Jane Doe(47)
I shake my head. I’ve never been to Meg’s grave.
“They were daisies. I thought . . . something cheerful, you know?”
“I think daisies sound perfect.”
I’m surprised that he actually sent flowers. He’d said he would, but people say things like that all the time. In my experience, they rarely actually do them. I turn and study his face until he glances over. “What?” he asks with a faint smile.
“Nothing.”
Nothing, because I’m not sure what to do with him.
It’s fully dark by the time we get to the zoo. From the parking lot, I can see lights winking through the bare tree branches.
I wonder if Meg ever did this. It seems like something she would’ve liked.
My drink is cold now, but I finish it as we walk to the entrance. Luke pays for both of us and we follow the stream of people in, all of us bundled up in thick coats against the night chill. The cider tastes like fall on my tongue. I feel like I belong tonight.
Walking into the park, I expect Christmas decorations. Instead the lights are sculpted into the shapes of animals. I gaze up at a blue-and-orange monkey with a swinging tail.
“Where to first?” Luke asks, indicating a sign with arrows pointing in three different directions.
“Big cats,” I answer immediately.
We head off in that direction, passing an exhibit with a sign that says BLACK BEAR. There’s no bear in sight, or else he’s hiding in a corner the overhead lights don’t reach. I’m surprised to see that the space looks like a little mountain canyon with rocks and a stream.
“It’s not what I expected,” I say as we come to a similar-looking exhibit marked BROWN BEAR.
“The lights?”
“No, the zoo. I thought they were all in little cages. With bars, you know?”
Luke turns to look at me. “Haven’t you ever been to a zoo?”
“No. This is my first time.”
“Jane, that’s crazy!”
I shrug. “Not a lot of zoos where I grew up.”
“Then this is a special occasion. We’re going to need to do everything. The carousel. Wax animal machine. Funnel cake.”

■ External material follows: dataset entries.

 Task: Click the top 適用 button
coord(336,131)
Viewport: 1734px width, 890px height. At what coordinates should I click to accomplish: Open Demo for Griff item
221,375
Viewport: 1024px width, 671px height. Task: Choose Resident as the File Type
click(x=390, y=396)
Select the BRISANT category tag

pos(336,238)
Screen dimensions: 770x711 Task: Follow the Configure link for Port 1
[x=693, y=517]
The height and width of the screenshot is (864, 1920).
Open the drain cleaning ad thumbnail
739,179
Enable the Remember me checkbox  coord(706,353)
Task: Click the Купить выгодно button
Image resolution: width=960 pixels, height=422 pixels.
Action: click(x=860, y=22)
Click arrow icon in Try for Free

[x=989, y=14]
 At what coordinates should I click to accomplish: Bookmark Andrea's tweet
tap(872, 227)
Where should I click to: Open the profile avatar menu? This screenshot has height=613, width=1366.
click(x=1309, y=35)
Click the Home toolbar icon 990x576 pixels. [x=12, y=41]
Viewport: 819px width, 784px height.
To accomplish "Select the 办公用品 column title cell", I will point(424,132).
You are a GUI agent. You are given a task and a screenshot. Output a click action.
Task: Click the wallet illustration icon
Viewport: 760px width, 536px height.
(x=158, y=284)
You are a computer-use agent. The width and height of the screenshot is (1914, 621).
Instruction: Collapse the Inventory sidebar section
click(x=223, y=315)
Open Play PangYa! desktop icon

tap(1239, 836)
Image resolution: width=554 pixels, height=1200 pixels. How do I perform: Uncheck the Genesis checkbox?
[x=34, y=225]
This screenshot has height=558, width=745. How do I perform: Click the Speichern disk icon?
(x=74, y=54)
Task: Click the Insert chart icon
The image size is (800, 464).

“Hey, I’ve had funnel cake before!”
“But not zoo funnel cake.”
“True.”
“Come on. You have to read all the signs.” He pulls me over to the brown bear description, but I still haven’t seen any sign of life. I humor Luke and read the facts about each animal. Bears, foxes, wolves. The wolf is the first animal I spot. It’s staring at me past the edges of a scraggly bush. I stare back until a paler wolf joins the first and they trot away together.
“That’s pretty cool,” I say.
“The big cats are just ahead.”
I immediately abandon the wolves and hurry toward an archway decorated with tigers and lions. More faux landscapes await, but these exhibits are behind thick glass that rises up until it meets stiff netting that keeps the cats from finding a way out into the night.
The Bengal tiger is awake and prowling. I freeze in wonder at the sight. He moves exactly like my cat. Muscles slide under fur as his eyes scan his surroundings. Sleek, elegant, powerful—he’s gorgeous and deadly.
His pupils turn briefly silver when they catch the light.
I’m shocked by the huge size of his paws and his massive head. He is a killer. Far more dangerous than I’ll ever be.
I watch him slide between two tree trunks, and then he leaps up to a rock ledge with no effort at all. My God.
His keepers love him, I’m sure. They care for him each day, feeding him and tending any ills. They speak to him and throw him treats. Still, I can see in his piercing gaze that he would happily kill any one of them, given the chance. No, not any one of them. All of them.
That kind of thing isn’t valued in a human, but we see the awesome beauty of it here, behind a cage, where it can’t hurt us.
I will never be as dangerous as this animal, but I can move freely among people and they’ll raise no alarm.
The tiger settles down and closes his eyes. We move on to a leopard, then a puma, then another tiger, slightly smaller than the first. All of them are gorgeous and fascinating.
I watch until I feel Luke getting restless beside me. He buys me cotton candy and leads me to the carousel. I’m dizzy with delight by the time we leave.
Luke fills up a little of the empty space inside me, and I see the world through his eyes, just as I did with Meg.
CHAPTER 32
Turns out that Steven was busy while I was out on my date. The little bastard is cheating on me.
Well, to be clear, he’s trying to cheat on me, but the woman on the other end of the phone isn’t interested in being his booty call. I click through to the earliest video from this evening to see who else he called.
He gets home from work and heads straight for his exercise room. He reappears forty-five minutes later to put a pot of water on the stove and then he disappears for what I assume is a quick shower, because he’s wearing a different T-shirt and sweatpants when he emerges to dump a box of macaroni into the steaming pot. No booty calls so far. My man is still faithful.
He turns on a football game and sits at the kitchen table to eat his meal, but before he’s done, he looks up, startled at something. He mutes the TV. I hear it then. The doorbell ringing.